**TEXT SEGMENT**:
Harper campaign screening 'un-Canadian': Ignatieff
Conservative leader says staff handle events
Liberal Leader Michael Ignatieff is accusing Conservative Leader Stephen Harper of performing more rigorous background checks on people showing up at his campaign events than advisers he hires in the Prime Minister's Office.
Ignatieff's verbal jab at Harper comes after reports the Conservatives threw two university students out of a Conservative rally in London, Ont., on the weekend.
Awish Aslam, a second-year political science student at the University of Western Ontario, told CBC News she and a friend were trying to attend a Sunday rally with Harper when they were asked to leave by an RCMP officer.
Aslam said they were led to the lobby where the officer told them they were no longer welcome because they had ties to the Liberal party. Aslam said the only explanation was her Facebook profile photo showing her posing for a picture with Ignatieff at a recent Liberal rally in London.

**STATED PROBLEM A**: According to the article on Harper's campaign screening, who asked Awish Aslam and her friend to leave the rally?
**STATED PROBLEM B**: Reproduce the article on Harper's campaign screening from "Awish Aslam, a" up to and including "rally in London.", swapping "lobby" for "hallway".
**STATED PROBLEM C**: Please extend the article on Harper's campaign screening, picking up after its final sentence.
The records below come from a separate source.

**LISTED RECORDS**:
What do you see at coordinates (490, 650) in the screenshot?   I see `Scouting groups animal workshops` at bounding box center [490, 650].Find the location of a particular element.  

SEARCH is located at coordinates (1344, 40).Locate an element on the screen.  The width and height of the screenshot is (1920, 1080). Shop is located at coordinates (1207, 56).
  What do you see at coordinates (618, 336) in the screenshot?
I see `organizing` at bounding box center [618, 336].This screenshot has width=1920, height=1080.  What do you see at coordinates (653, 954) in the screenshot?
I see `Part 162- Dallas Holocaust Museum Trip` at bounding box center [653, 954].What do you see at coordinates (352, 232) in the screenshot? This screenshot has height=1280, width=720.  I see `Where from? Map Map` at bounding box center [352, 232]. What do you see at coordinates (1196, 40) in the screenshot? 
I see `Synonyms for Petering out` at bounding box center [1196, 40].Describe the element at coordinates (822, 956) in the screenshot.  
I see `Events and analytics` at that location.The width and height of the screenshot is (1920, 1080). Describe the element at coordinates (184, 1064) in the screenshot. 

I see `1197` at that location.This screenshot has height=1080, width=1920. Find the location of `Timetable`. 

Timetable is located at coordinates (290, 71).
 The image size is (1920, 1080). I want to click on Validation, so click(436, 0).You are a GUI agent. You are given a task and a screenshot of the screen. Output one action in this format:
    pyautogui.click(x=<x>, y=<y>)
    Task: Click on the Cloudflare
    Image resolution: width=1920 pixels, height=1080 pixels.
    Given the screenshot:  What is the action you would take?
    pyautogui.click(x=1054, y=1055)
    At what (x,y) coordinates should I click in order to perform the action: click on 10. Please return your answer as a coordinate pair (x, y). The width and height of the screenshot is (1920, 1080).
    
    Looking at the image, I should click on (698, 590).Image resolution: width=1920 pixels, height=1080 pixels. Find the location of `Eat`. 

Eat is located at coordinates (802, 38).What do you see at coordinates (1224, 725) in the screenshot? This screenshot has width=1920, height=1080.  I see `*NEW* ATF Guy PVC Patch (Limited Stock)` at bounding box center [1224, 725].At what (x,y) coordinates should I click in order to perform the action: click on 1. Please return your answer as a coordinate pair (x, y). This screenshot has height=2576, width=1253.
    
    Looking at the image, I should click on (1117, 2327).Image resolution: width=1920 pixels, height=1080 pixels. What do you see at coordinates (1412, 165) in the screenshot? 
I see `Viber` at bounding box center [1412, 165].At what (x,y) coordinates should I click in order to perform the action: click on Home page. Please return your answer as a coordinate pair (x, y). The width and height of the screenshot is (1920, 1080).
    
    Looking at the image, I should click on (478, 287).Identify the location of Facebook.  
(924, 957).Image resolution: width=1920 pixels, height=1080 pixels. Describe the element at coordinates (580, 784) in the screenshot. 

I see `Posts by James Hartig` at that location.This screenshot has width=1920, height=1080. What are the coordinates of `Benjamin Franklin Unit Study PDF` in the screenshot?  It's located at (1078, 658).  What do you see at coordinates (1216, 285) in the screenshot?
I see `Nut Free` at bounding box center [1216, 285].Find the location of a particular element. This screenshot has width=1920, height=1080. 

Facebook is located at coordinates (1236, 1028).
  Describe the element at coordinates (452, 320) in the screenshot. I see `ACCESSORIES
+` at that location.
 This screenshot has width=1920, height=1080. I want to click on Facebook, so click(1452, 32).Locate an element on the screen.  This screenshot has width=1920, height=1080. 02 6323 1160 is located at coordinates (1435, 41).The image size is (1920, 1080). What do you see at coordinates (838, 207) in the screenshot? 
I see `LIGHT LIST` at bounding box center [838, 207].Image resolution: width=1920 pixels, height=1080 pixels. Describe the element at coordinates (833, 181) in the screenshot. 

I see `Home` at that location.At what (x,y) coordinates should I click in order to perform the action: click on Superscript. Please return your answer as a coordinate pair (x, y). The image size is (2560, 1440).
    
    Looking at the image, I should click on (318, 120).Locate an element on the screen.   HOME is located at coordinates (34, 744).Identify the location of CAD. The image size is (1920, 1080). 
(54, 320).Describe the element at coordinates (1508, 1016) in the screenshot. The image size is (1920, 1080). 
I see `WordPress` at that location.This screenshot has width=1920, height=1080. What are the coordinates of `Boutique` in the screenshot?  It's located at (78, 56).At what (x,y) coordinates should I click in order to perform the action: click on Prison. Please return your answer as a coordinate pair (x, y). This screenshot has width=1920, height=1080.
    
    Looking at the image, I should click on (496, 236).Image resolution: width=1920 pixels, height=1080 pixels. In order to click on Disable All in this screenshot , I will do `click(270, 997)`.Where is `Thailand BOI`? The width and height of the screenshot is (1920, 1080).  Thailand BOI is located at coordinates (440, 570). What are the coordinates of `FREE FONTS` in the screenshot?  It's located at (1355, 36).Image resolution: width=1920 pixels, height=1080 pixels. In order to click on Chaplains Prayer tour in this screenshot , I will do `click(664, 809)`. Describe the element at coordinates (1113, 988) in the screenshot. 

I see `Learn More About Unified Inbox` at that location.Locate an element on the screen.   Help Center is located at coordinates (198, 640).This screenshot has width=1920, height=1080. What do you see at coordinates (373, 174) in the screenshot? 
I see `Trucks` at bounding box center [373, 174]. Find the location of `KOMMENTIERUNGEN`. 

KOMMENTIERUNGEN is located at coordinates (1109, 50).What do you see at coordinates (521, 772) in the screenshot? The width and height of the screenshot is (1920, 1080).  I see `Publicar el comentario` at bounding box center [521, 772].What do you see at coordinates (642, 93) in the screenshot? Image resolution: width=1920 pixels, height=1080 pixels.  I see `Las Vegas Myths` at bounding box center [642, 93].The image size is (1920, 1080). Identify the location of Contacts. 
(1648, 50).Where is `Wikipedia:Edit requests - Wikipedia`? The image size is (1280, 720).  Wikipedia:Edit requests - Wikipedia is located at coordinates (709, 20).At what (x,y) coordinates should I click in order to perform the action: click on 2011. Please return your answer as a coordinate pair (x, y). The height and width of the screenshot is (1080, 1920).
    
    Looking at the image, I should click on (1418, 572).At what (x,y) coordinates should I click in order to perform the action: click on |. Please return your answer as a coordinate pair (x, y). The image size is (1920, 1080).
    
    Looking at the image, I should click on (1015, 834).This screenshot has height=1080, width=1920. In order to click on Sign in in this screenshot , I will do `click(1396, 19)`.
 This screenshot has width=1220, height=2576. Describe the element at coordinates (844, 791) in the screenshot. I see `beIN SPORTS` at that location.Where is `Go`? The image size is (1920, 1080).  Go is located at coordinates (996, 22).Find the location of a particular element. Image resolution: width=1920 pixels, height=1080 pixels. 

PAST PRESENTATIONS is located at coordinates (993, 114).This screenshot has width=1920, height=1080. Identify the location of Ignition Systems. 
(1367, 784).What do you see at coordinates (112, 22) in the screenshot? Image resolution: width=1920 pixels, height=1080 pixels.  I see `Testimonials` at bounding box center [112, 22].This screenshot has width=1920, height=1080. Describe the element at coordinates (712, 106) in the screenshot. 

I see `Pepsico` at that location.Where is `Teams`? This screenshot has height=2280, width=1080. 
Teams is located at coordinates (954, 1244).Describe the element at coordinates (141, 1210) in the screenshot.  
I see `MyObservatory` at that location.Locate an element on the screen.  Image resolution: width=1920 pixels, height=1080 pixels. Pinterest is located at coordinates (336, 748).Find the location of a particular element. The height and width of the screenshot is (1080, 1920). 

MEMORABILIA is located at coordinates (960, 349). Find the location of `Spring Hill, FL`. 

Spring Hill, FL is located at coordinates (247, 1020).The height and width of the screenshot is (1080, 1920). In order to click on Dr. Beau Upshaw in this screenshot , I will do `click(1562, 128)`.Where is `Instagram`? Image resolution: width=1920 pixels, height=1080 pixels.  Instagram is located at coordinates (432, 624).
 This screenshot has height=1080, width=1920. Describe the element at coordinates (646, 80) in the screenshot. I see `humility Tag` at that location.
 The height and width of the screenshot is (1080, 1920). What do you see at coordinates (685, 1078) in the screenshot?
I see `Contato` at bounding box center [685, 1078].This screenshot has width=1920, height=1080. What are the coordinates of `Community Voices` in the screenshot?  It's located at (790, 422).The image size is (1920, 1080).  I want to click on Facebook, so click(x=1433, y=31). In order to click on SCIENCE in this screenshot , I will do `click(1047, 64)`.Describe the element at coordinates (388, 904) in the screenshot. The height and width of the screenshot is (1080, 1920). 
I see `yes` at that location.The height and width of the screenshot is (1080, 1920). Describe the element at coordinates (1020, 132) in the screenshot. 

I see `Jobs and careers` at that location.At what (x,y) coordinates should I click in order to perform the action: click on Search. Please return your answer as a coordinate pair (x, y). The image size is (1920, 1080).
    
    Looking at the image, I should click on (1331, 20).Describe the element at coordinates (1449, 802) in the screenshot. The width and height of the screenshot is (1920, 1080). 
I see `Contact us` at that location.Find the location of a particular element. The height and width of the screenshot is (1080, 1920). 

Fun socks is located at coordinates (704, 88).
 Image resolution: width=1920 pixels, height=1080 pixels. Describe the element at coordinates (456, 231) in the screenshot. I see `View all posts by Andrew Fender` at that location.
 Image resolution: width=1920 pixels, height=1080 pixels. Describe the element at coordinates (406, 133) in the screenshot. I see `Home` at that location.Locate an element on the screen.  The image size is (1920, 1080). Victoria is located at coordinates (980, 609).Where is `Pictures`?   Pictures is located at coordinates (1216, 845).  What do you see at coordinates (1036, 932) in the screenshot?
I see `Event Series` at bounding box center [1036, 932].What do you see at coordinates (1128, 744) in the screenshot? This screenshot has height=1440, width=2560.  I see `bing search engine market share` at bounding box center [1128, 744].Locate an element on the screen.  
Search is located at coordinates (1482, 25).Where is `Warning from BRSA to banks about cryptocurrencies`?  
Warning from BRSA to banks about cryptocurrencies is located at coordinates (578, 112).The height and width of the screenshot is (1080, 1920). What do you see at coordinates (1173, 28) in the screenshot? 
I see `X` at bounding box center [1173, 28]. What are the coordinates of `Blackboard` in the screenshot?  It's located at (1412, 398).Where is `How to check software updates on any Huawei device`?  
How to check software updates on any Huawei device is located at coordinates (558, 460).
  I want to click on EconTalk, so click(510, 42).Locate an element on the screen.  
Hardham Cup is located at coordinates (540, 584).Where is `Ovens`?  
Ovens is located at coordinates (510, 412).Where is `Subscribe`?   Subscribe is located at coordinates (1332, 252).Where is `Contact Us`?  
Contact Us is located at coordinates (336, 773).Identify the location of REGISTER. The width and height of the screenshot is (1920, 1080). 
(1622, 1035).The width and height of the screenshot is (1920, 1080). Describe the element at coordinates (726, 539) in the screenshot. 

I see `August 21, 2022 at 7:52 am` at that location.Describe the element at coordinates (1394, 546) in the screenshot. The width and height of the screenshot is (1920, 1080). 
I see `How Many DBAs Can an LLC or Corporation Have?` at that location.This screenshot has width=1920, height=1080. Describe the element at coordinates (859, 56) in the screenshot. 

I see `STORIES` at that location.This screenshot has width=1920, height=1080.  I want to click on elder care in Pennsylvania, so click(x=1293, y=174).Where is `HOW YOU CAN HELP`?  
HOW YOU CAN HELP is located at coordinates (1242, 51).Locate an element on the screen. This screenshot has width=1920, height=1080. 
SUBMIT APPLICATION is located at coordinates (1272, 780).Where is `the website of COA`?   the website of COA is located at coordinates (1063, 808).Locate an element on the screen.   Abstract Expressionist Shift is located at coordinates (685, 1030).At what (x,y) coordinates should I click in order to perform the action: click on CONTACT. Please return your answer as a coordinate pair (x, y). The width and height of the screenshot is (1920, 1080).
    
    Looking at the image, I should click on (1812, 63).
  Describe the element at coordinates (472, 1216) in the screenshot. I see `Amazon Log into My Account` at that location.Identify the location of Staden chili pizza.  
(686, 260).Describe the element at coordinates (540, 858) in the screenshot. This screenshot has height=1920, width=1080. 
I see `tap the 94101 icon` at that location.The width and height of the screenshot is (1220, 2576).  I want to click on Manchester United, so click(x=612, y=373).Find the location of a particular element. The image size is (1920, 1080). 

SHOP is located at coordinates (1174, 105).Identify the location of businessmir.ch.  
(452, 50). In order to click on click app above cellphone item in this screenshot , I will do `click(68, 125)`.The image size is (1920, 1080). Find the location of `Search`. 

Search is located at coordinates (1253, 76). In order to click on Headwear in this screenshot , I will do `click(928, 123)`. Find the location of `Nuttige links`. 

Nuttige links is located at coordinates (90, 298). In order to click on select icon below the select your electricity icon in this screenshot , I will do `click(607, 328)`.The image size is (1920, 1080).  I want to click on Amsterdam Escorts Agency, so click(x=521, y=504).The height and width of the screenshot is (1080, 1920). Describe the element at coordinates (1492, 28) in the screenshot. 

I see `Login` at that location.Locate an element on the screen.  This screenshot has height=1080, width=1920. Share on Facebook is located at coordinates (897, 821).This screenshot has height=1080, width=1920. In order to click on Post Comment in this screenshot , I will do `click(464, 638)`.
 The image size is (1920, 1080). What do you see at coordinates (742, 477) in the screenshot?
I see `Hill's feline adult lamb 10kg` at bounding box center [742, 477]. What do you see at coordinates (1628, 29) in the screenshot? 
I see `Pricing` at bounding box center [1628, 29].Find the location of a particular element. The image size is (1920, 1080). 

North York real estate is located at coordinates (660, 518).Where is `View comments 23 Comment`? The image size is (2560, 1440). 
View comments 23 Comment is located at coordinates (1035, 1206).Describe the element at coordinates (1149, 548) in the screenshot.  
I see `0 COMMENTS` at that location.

**WRITTEN RESPONSE A**: An RCMP officer.

**WRITTEN RESPONSE B**:
Awish Aslam, a second-year political science student at the University of Western Ontario, told CBC News she and a friend were trying to attend a Sunday rally with Harper when they were asked to leave by an RCMP officer.
Aslam said they were led to the hallway where the officer told them they were no longer welcome because they had ties to the Liberal party. Aslam said the only explanation was her Facebook profile photo showing her posing for a picture with Ignatieff at a recent Liberal rally in London.

**WRITTEN RESPONSE C**:
The Liberal leader told reporters during a campaign stop in Newfoundland and Labrador that "you are in a very un-Canadian place" when citizens get tossed from public meetings for having "a certain Facebook friend: me."
Harper sidestepped questions on the ejections at a campaign stop in Quebec on Tuesday morning, saying only his staff manages his events and that he could not comment on a specific situation.
"There are hundreds of people who are coming out to our events. There are hundreds of people I meet with every day and I think the campaign is going very well," Harper said.
Aslam said she had to pre-register for the Conservative event Sunday, which is how the party had her name and that her friend's father, who is a Conservative party member, helped them fill out the online form to get on the list.
Aslam said she wanted to hear directly from all the main party leaders and had also attended a rally with NDP Leader Jack Layton. While Aslam, 19, said she has no political affiliations and has not made up her mind on who she will vote, she did say she did do a few days of volunteering for the provincial NDP when she was 16.
Baird hits back
At a later press conference in Ottawa, Conservative candidate John Baird said Harper's spokesman Dimitri Soudas is planning on apologizing to Aslam. Contacted earlier Tuesday, Aslam said she hadn't yet heard from Soudas, who has said he was making arrangements for Harper and the student to meet when the campaign next comes through London.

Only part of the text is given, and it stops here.